THE REQUEST
Please replace "Add" with "Create" in the records below, starting at the line that contains "Terms of use (104, 2430)" and stopping after the line that contains "О Клубе (678, 2188)". Give back only those lines, with nothing else changed.

ENTRIES SHOWN
* Begin *

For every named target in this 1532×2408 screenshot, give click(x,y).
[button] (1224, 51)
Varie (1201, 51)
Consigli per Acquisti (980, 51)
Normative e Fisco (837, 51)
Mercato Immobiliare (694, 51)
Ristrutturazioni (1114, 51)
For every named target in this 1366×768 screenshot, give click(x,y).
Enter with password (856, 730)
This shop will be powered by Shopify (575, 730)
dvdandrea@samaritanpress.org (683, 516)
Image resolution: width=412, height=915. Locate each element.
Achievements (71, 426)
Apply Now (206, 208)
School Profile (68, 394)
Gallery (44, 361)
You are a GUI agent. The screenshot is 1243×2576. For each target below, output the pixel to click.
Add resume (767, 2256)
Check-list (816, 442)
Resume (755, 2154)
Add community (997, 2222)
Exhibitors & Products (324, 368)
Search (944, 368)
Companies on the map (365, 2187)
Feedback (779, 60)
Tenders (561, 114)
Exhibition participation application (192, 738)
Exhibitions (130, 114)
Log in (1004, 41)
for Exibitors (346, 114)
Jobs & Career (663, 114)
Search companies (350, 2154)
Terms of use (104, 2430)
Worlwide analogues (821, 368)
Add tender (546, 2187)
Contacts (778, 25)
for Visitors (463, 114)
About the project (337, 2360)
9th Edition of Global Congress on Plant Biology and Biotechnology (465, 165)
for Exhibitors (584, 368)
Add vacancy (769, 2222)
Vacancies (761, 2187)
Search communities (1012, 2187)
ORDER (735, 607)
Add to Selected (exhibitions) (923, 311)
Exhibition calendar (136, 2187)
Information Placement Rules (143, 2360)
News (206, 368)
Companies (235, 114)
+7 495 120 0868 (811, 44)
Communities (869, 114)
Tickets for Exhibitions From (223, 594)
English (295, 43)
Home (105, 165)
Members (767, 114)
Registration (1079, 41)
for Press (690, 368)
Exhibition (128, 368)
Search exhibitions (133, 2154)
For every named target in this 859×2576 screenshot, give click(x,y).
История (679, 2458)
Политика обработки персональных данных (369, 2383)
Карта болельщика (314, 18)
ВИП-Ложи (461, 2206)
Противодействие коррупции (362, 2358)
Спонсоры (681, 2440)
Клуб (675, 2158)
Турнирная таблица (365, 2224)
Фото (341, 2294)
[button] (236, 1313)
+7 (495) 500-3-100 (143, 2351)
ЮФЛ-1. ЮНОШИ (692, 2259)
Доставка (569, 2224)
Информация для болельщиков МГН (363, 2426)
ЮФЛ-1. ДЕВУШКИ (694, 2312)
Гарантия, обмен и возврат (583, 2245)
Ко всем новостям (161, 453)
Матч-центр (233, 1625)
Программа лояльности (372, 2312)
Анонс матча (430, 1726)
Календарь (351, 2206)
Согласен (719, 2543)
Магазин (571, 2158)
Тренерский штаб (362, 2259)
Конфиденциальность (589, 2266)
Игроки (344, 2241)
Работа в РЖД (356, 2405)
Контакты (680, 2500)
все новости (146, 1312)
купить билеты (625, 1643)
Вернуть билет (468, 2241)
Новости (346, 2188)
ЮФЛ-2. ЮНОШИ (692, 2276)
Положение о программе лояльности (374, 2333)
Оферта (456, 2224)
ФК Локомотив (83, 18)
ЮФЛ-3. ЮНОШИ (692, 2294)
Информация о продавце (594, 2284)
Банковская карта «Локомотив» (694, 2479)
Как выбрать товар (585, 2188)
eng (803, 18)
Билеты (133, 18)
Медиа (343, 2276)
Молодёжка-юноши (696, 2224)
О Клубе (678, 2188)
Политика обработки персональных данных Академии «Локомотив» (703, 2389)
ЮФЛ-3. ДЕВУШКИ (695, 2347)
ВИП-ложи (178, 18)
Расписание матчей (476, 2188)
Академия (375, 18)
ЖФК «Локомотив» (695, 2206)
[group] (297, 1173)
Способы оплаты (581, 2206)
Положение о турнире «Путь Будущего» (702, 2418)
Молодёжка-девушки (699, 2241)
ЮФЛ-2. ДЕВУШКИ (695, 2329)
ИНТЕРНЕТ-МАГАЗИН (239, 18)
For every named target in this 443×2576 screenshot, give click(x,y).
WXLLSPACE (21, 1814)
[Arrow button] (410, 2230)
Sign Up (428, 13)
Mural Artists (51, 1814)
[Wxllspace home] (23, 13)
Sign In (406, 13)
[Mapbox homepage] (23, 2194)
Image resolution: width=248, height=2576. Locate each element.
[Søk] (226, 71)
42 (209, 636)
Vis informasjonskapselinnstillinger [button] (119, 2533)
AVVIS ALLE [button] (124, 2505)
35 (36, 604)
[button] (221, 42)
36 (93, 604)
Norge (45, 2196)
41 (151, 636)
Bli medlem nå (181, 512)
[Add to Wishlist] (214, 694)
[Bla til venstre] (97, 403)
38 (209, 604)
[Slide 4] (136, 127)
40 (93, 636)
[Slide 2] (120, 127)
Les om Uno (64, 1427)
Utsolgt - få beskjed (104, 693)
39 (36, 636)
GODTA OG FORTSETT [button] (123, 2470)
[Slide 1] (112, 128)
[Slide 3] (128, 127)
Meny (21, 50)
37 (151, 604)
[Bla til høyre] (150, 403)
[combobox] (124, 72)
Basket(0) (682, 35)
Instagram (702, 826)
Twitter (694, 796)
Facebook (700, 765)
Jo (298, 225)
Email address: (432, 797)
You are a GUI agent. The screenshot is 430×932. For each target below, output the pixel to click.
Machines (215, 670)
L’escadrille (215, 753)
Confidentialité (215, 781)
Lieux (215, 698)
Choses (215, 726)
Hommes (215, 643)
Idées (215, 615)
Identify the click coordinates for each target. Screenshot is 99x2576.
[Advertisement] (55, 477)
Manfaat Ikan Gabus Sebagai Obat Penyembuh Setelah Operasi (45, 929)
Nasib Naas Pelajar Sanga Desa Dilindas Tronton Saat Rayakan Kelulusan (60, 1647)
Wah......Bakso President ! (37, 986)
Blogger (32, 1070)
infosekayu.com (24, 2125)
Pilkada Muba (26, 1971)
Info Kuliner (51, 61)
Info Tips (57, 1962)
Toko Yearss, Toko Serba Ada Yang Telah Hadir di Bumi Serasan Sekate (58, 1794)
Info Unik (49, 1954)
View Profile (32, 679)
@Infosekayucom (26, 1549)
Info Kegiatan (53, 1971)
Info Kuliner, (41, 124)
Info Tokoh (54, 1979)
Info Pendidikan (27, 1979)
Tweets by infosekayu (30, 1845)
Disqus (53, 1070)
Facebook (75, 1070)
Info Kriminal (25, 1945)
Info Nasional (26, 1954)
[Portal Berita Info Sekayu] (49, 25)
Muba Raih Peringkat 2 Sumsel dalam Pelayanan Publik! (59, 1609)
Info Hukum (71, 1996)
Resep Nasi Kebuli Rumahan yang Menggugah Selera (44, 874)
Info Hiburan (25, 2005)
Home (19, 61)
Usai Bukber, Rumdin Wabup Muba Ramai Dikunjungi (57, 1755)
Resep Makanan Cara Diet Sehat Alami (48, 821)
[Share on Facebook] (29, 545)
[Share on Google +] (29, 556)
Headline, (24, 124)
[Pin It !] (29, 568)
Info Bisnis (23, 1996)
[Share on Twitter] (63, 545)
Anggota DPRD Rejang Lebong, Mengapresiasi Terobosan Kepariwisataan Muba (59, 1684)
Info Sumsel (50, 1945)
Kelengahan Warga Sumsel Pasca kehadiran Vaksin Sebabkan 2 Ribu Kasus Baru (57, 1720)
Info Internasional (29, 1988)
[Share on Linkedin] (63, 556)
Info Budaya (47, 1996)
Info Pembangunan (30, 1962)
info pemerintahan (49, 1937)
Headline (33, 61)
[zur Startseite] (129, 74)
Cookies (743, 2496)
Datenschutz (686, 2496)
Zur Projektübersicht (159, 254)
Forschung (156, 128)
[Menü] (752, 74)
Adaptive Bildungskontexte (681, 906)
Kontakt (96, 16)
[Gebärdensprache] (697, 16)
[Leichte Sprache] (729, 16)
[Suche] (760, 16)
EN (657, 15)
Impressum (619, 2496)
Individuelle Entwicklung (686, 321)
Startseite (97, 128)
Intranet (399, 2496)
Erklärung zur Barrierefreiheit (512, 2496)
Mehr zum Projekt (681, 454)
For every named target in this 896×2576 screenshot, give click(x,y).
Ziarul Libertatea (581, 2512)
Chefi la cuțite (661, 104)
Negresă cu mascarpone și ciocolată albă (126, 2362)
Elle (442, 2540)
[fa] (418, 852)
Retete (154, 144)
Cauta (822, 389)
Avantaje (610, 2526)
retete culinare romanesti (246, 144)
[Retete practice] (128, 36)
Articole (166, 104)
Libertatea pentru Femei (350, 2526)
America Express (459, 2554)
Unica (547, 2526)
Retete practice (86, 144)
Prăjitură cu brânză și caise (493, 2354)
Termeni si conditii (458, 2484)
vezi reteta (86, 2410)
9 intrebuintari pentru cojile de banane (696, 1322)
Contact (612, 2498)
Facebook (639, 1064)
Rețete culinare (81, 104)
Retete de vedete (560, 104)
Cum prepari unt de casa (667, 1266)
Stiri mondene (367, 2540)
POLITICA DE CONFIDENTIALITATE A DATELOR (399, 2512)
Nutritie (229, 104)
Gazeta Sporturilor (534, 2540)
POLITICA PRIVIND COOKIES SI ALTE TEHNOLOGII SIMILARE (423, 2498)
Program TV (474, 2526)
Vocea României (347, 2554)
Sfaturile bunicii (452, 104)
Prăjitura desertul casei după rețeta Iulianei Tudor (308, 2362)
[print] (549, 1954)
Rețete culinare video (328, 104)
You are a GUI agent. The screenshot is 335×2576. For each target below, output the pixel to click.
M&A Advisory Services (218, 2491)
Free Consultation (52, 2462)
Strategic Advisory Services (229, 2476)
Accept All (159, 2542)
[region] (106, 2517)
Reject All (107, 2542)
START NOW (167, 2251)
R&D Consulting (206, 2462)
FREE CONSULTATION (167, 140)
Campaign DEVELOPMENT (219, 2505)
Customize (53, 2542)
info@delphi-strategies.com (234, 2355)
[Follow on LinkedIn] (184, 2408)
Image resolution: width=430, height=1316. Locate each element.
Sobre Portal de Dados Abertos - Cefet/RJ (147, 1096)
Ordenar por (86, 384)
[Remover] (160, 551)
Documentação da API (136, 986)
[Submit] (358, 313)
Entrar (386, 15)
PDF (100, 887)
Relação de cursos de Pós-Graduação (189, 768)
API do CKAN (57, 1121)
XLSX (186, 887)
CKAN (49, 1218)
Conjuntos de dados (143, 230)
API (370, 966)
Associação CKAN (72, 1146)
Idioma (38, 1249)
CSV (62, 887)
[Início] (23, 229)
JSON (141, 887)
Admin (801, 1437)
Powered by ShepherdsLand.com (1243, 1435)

* End *

THE ANSWER
Terms of use (104, 2430)
Worlwide analogues (821, 368)
Create tender (546, 2187)
Contacts (778, 25)
for Visitors (463, 114)
About the project (337, 2360)
9th Edition of Global Congress on Plant Biology and Biotechnology (465, 165)
for Exhibitors (584, 368)
Create vacancy (769, 2222)
Vacancies (761, 2187)
Search communities (1012, 2187)
ORDER (735, 607)
Create to Selected (exhibitions) (923, 311)
Exhibition calendar (136, 2187)
Information Placement Rules (143, 2360)
News (206, 368)
Companies (235, 114)
+7 495 120 0868 (811, 44)
Communities (869, 114)
Tickets for Exhibitions From (223, 594)
English (295, 43)
Home (105, 165)
Members (767, 114)
Registration (1079, 41)
for Press (690, 368)
Exhibition (128, 368)
Search exhibitions (133, 2154)
For every named target in this 859×2576 screenshot, give click(x,y).
История (679, 2458)
Политика обработки персональных данных (369, 2383)
Карта болельщика (314, 18)
ВИП-Ложи (461, 2206)
Противодействие коррупции (362, 2358)
Спонсоры (681, 2440)
Клуб (675, 2158)
Турнирная таблица (365, 2224)
Фото (341, 2294)
[button] (236, 1313)
+7 (495) 500-3-100 (143, 2351)
ЮФЛ-1. ЮНОШИ (692, 2259)
Доставка (569, 2224)
Информация для болельщиков МГН (363, 2426)
ЮФЛ-1. ДЕВУШКИ (694, 2312)
Гарантия, обмен и возврат (583, 2245)
Ко всем новостям (161, 453)
Матч-центр (233, 1625)
Программа лояльности (372, 2312)
Анонс матча (430, 1726)
Календарь (351, 2206)
Согласен (719, 2543)
Магазин (571, 2158)
Тренерский штаб (362, 2259)
Конфиденциальность (589, 2266)
Игроки (344, 2241)
Работа в РЖД (356, 2405)
Контакты (680, 2500)
все новости (146, 1312)
купить билеты (625, 1643)
Вернуть билет (468, 2241)
Новости (346, 2188)
ЮФЛ-2. ЮНОШИ (692, 2276)
Положение о программе лояльности (374, 2333)
Оферта (456, 2224)
ФК Локомотив (83, 18)
ЮФЛ-3. ЮНОШИ (692, 2294)
Информация о продавце (594, 2284)
Банковская карта «Локомотив» (694, 2479)
Как выбрать товар (585, 2188)
eng (803, 18)
Билеты (133, 18)
Медиа (343, 2276)
Молодёжка-юноши (696, 2224)
О Клубе (678, 2188)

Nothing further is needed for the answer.